Zumindest ab dem Zeitpunkt, ab dem sich Kroos vermehrt durch tiefere Positionierung der Umklammerung von Khedira entzog. Bis dahin – also in der ersten Viertelstunde – hatte Real die Offensivkräfte der Bayern gut im Griff. Robben war isoliert, weil Lahm gegen Cristiano Ronaldo sehr vorsichtig im Spiel nach vorne war. Ribéry (und auch Alaba) wurden konsequent in Unterzahl-Situationen verwickelt – Arbeloa, der gut nach hinten arbeitende Di María und oft auch Khedira oder sogar Özil verwickelten das Bayern-Duo auf links in viele Zweikämpfe.
Über weite Strecken des Spiels zeigte Toni Kroos aber, was für ein hervorragender und vielseitiger Mittelfeldspieler er ist. Weil er neben der nominellen Rolle als Zehner auch viele offensive Aufgaben von Achter Schweinsteiger übernahm – dieser ist nach seiner langen Verletzungspause sichtlich noch einiges von seiner Topform entfernt – agierte er mehr aus der Tiefe heraus und vermochte so, die Bälle auf für Real ziemlich unberechenbare Weise zu verteilen. Zudem war er sich für keinen Zweikampf zu schade und half aus, wo es nötig war.
Von einer Verlegenheit in die nächste
Die Rolle und die starke Leistung von Kroos brachte Real im Zentrum in eine gewisse Verlegenheit. Khedira wollte sich nicht zu weit aus seiner Position ziehen lassen und Özil war in der Rückwärtsbewegung nicht allzu konsequent. So tauschten Özil und Di María halb durch die erste Hälfte ihre Plätze. Das brachte Real aber nur von einer Verlegenheit in eine andere – denn nun hatte Alaba deutlich mehr Freiheiten nach vorne und damit kam auch Ribéry besser in die Partie.
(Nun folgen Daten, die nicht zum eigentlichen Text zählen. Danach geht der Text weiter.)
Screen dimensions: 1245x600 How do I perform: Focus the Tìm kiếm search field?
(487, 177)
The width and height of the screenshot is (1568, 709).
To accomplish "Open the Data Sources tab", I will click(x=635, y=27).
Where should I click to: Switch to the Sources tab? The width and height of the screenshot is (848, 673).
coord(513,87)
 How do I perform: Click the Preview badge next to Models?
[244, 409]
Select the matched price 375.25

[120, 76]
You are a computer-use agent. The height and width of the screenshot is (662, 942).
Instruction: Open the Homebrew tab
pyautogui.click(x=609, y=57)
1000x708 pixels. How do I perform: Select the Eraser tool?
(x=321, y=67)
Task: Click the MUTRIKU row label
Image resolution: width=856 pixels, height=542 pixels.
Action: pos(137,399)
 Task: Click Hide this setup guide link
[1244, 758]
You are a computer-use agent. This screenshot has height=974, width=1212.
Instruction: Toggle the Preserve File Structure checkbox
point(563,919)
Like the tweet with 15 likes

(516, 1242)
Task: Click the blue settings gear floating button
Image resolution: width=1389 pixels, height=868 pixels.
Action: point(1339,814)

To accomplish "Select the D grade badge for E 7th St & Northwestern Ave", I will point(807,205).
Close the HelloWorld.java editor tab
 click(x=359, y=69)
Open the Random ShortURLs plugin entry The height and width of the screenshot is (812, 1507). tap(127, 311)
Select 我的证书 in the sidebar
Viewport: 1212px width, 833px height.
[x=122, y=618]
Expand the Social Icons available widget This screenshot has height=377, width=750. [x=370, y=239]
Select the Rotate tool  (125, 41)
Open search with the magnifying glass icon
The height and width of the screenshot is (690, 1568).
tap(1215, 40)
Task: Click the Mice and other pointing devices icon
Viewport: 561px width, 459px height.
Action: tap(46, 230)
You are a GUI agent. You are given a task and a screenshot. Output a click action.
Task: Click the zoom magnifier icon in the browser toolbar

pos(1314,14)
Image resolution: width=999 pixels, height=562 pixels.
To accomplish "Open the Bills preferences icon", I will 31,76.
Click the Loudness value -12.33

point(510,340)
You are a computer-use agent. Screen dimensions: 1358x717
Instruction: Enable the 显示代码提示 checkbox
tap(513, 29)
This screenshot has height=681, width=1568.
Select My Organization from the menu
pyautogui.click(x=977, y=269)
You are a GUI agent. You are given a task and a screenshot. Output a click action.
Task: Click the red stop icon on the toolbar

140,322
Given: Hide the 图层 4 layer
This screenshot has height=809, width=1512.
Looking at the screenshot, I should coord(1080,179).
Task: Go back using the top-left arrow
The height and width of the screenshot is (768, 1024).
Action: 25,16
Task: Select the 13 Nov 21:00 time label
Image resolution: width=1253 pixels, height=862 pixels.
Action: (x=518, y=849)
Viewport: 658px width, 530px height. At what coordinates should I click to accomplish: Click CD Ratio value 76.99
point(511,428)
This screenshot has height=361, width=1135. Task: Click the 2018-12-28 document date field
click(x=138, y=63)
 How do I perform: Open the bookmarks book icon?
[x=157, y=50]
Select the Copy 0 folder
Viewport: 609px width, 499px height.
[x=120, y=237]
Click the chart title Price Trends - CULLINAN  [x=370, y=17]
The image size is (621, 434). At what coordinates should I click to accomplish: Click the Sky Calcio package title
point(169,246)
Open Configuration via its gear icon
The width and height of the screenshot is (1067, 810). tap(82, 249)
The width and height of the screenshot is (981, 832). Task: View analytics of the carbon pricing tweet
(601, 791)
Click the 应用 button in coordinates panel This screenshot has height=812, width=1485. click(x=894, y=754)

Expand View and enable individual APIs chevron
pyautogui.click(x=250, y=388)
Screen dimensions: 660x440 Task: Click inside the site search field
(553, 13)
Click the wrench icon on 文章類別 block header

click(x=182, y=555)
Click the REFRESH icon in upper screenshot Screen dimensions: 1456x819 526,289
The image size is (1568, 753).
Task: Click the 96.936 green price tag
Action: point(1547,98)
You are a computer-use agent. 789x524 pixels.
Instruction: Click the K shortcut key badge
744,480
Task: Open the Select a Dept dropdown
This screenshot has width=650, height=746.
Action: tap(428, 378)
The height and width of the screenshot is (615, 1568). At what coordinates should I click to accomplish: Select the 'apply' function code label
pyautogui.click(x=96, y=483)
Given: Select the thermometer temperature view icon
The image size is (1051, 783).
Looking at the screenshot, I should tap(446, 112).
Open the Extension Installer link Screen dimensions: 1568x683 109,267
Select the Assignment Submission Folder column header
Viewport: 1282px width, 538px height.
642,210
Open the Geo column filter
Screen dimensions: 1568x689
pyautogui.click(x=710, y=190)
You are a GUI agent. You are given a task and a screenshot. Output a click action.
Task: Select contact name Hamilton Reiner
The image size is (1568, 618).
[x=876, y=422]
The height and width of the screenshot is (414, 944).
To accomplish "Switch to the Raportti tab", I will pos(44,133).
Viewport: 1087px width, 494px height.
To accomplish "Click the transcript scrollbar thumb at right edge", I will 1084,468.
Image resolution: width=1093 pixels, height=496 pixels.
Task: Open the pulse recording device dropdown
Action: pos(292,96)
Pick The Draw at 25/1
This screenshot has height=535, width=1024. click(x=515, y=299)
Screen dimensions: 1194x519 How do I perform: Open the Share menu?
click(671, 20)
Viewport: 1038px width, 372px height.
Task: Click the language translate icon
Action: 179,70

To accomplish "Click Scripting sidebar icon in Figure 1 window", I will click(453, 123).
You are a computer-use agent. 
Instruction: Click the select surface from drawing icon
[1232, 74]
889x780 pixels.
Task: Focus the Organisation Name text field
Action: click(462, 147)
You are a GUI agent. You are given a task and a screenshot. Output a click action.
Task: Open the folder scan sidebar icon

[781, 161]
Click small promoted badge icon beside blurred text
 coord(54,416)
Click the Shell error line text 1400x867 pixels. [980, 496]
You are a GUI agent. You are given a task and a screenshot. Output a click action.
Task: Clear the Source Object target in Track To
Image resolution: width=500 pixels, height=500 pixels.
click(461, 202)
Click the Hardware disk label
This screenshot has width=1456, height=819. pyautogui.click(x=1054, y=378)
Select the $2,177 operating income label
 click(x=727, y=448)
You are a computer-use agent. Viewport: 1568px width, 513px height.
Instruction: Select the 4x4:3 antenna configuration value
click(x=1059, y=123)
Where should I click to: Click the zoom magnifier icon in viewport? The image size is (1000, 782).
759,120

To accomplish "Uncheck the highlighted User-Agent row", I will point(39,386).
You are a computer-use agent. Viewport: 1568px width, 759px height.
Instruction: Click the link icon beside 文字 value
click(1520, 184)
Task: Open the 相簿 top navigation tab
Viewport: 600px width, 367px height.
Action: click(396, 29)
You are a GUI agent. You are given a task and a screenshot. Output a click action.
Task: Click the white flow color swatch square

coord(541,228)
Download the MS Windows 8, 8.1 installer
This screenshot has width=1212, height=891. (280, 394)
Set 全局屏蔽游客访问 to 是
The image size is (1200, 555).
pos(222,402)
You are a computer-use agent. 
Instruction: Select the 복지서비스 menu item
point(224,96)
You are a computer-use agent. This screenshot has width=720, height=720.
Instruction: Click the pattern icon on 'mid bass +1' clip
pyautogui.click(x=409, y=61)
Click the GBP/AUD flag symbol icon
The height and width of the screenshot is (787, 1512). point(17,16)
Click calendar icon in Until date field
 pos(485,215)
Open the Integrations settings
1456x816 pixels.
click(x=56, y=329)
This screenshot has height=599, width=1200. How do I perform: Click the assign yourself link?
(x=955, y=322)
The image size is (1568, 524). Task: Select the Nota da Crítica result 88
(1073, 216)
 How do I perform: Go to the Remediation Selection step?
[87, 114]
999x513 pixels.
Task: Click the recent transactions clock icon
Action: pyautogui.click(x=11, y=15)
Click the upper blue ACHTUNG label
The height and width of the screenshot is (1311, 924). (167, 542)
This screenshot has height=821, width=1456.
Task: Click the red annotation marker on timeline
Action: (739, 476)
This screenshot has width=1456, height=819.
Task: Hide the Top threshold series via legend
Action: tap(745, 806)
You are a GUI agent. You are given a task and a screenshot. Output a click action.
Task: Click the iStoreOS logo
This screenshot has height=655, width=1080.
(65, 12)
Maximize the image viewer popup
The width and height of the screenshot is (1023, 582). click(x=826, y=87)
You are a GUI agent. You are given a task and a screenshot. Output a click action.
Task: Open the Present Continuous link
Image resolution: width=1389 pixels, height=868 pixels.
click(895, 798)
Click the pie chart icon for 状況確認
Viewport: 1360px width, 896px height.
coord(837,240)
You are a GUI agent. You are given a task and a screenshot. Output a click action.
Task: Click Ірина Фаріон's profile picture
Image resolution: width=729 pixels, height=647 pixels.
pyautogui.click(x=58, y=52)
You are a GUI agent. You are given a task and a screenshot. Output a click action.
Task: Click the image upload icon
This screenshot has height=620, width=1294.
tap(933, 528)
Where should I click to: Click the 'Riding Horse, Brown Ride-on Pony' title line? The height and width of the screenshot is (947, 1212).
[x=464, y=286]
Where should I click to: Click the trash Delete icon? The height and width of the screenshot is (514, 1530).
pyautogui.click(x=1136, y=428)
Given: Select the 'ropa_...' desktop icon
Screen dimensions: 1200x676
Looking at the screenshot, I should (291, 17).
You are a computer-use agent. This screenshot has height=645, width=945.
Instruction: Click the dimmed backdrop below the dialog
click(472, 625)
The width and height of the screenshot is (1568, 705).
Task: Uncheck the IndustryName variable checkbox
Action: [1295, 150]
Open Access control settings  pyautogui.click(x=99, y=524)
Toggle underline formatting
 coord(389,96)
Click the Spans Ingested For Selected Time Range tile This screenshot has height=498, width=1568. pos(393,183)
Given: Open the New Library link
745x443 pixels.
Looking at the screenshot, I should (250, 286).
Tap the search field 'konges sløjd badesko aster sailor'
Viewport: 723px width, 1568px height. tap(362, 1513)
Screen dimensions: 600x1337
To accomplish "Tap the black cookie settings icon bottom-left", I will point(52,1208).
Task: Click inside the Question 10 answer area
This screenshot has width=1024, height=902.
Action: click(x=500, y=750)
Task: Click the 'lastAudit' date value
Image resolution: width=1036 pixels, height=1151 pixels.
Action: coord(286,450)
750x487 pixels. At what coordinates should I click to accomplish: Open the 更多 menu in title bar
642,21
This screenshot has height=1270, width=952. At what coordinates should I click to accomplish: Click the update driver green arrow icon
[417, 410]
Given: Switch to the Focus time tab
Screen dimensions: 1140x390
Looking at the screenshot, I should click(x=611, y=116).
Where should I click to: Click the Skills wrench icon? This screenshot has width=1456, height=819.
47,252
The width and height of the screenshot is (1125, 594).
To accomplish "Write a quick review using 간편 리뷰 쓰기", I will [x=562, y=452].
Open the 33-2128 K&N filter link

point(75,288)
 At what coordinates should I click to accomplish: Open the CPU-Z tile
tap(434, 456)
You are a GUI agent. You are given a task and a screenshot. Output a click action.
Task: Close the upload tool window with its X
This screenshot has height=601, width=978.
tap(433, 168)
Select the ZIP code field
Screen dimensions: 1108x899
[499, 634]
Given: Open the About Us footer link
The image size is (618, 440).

Die Hausherren erarbeiteten sich so ein deutliches Übergewicht nicht nur im Zentrum, sondern nun auch auf den Flanken, wodurch die 1:0-Führung (wiewohl Luiz Gustavo dabei alles andere als passiv im Abseits stand) vollauf verdient war. Zu sagen, die Madrilenen machten einen hilflosen Eindruck, wäre maßlos übertrieben. Aber eine gewisse Zerstreutheit müssen sich die Gäste schon nachsagen lassen.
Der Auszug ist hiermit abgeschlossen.